**Task brief**
Return only these lines: the one that contains "The width and" and every line after it through the end of the listing, exactly, without pictures.
Start of Block
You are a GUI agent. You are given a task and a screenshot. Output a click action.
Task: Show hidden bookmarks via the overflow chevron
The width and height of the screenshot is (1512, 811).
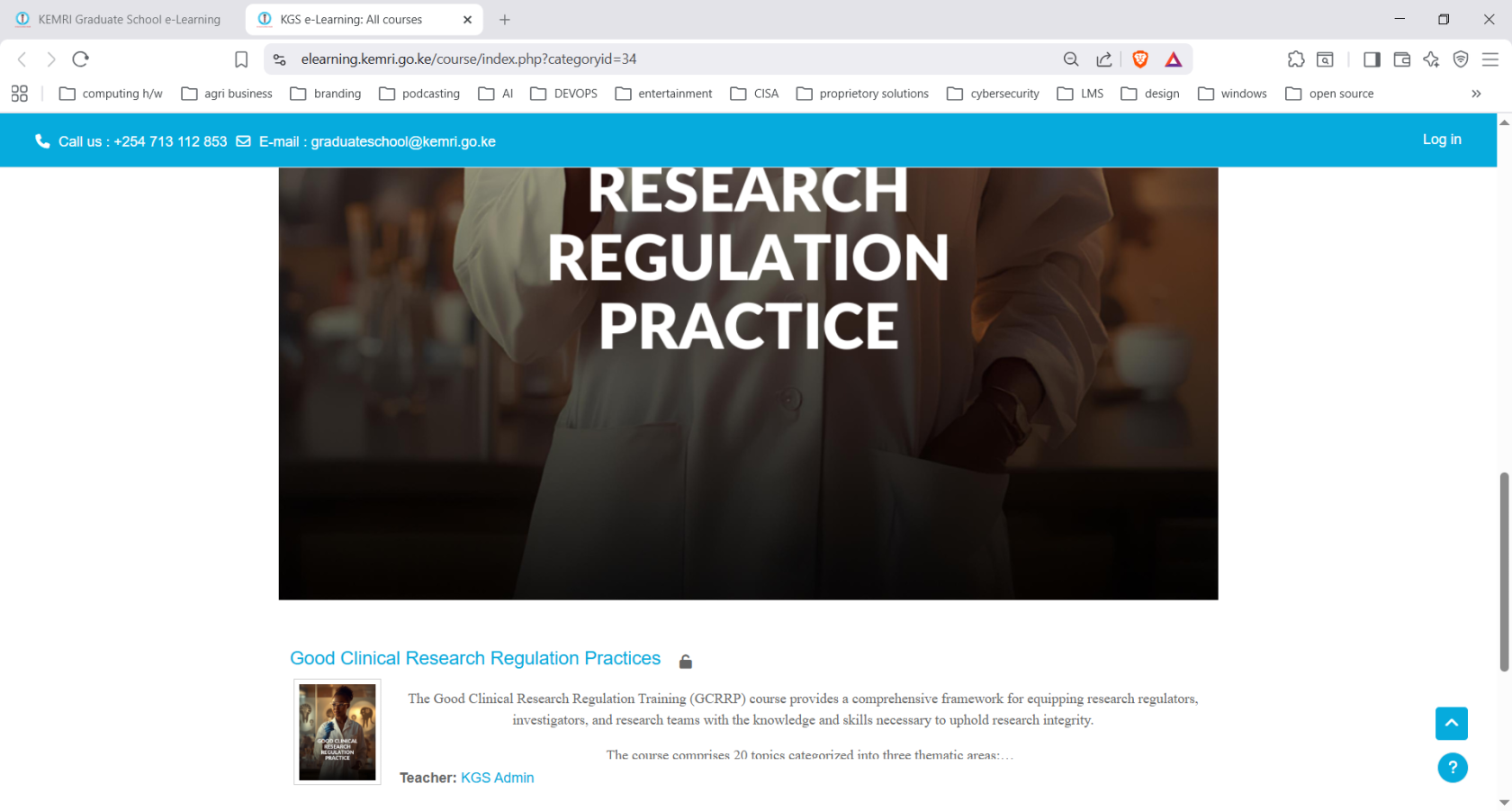pos(1477,93)
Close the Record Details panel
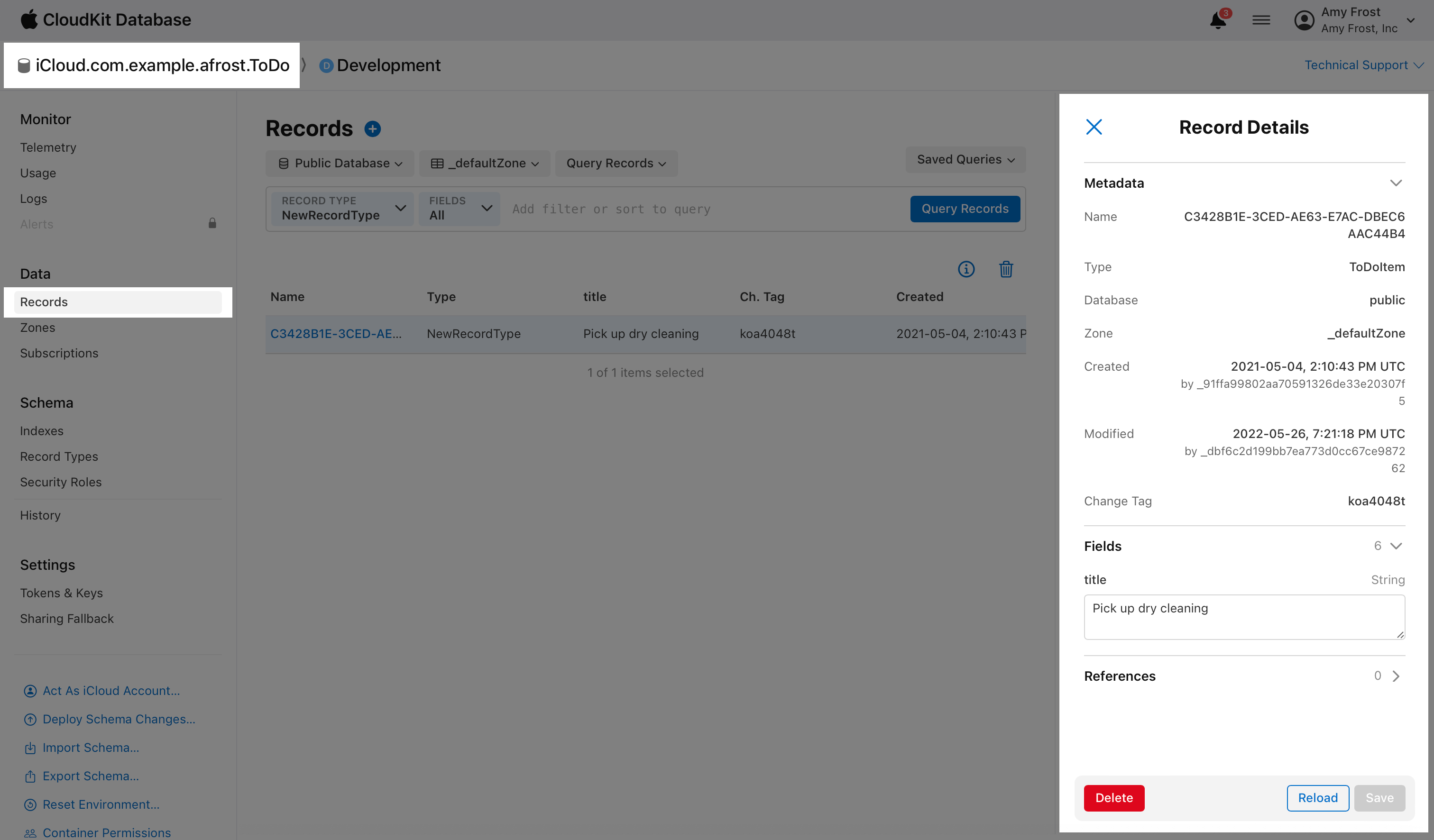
End of Block
**Task output**
The width and height of the screenshot is (1512, 811).
pos(1477,93)
Close the Record Details panel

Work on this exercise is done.